What you are asked to do:
Pick out each line of the records that includes the string "Image", and copy it.

-- Material provided follows --

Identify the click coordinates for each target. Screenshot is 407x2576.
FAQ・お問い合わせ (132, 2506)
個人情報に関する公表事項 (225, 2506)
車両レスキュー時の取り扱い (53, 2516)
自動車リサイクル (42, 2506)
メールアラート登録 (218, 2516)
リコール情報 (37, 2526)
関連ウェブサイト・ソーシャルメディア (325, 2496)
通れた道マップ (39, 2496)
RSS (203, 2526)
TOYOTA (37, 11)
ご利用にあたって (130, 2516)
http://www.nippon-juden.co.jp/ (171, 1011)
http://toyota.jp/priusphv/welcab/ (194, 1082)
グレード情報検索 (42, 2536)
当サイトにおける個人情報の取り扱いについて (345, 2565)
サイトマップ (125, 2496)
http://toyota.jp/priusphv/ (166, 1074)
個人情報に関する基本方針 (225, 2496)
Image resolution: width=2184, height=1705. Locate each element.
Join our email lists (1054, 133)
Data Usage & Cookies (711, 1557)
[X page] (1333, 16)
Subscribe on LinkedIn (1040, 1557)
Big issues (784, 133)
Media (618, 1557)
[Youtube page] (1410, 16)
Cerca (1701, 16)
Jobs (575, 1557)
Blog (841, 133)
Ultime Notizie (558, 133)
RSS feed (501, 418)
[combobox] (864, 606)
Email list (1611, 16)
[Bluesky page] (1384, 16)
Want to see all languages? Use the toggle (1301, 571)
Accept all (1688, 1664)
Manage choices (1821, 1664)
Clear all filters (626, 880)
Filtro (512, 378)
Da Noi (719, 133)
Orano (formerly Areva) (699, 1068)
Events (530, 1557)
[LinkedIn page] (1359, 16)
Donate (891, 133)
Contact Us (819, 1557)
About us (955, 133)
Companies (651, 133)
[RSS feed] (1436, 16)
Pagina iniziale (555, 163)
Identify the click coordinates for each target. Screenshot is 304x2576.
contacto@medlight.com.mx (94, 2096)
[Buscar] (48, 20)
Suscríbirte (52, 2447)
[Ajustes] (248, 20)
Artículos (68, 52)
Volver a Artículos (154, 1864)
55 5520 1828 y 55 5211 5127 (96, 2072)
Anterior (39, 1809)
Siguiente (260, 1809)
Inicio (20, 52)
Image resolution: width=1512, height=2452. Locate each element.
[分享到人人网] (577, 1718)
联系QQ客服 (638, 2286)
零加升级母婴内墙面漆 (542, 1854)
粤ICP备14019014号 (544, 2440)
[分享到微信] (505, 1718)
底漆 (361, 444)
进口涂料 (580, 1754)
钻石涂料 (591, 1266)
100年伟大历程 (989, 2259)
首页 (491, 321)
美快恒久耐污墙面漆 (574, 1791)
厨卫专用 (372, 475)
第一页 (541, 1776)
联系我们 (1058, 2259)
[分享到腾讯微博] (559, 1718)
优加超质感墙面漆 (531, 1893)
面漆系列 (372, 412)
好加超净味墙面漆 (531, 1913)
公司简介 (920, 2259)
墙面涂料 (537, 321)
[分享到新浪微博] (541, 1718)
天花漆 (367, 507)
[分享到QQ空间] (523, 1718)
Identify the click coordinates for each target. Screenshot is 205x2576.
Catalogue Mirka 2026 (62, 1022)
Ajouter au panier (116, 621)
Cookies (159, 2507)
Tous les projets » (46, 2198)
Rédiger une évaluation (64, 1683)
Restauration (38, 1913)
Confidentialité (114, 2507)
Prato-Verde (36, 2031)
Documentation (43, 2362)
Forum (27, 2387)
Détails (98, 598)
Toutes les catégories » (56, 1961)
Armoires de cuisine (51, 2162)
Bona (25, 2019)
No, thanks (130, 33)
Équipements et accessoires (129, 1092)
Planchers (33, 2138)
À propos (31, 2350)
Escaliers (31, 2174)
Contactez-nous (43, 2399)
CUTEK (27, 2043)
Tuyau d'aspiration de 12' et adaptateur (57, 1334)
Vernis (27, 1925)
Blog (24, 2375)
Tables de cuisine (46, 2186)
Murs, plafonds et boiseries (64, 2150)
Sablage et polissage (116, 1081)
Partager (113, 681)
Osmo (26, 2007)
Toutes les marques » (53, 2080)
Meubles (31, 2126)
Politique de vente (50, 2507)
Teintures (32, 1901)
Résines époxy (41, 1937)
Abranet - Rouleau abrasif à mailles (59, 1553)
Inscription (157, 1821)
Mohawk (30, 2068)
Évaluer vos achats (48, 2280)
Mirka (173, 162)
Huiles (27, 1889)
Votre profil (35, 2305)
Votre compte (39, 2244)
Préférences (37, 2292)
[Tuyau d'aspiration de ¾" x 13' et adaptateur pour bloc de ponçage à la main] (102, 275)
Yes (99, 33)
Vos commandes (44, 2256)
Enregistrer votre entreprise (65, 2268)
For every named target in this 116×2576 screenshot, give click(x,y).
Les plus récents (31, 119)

-- Material provided concluded --

Answer for this exercise:
Image resolution: width=2184, height=1705. Locate each element.
Image resolution: width=1512, height=2452. Locate each element.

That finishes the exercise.